Godzilla vs. Kim Jong-il

At the welcoming party for the East Asian Languages and Cultures department at Columbia, I met a visiting scholar from Japan whose research focuses on Godzilla as a global phenomenon. Happily, I was able to tell her about Pulgasari, which she’d never heard of: a North Korean Godzilla movie from the 1980s. (The trailer is full of explosions and highlights the hwacha, a sort of primitive rocket launcher that Koreans are rather proud of.)

I have never actually watched Pulgasari — I need to get to it one of these days — but the story of the making of Pulgasari is one of the very weirdest tales in all of cinema. In 1978, North Korean agents kidnapped the Korean actress Choi Eun-hee in Hong Kong. Her ex-husband, the prominent director Shin Sang-ok, went to Hong Kong to investigate and was promptly kidnapped as well.

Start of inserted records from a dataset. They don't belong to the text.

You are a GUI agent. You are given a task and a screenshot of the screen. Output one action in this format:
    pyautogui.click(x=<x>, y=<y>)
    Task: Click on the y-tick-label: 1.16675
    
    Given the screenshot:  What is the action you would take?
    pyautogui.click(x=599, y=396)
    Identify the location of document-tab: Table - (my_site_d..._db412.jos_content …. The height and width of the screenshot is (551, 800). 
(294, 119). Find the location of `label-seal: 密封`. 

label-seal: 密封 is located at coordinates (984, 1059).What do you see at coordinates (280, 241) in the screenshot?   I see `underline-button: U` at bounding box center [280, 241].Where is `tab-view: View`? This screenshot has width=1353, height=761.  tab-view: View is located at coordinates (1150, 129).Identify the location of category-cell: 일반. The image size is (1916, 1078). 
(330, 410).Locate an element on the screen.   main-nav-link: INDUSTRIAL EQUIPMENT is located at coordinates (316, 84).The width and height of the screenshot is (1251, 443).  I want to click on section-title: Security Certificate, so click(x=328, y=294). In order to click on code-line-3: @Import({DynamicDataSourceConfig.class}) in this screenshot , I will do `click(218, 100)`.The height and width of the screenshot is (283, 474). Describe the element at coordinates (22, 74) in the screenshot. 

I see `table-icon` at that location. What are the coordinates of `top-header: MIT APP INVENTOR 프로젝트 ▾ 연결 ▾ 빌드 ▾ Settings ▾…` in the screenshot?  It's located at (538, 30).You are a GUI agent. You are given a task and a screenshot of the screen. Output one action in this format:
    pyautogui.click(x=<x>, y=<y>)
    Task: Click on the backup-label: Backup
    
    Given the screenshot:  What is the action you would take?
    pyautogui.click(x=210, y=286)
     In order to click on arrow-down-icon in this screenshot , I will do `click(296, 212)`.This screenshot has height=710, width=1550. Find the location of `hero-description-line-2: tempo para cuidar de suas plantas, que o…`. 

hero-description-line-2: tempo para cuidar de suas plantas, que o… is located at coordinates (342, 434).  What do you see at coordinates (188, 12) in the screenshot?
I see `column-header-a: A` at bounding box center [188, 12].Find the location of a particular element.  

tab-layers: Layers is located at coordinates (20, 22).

The kidnappings were the work of Kim Jong-il, whose father, Kim Il-sung, was then still the leader of North Korea. It took several years, and Shin spent some time in North Korean prison, but in 1983 he was reunited with his ex-wife in Pyongyang. Under pressure from Kim Jong-il, they remarried. From then until their eventual escape in 1986 at a film festival in Vienna, Shin worked on North Korean films, the most famous of which is Pulgasari.

The aftermath is almost as weird. Shin and Choi escaped to the US embassy, and they were granted asylum. Back then, South Korea was under the right-wing military dictatorship of Chun Doo-hwan, and Shin feared that the government wouldn’t buy his kidnapping story, so he stayed in the US until 1994, when the politics in South Korea had changed. He eventually died of hepatitis, supposedly while working on Genghis Khan, a musical, which sounds like an Asian Springtime for Hitler.

The full Pulgasari film, with subtitles, is available on YouTube.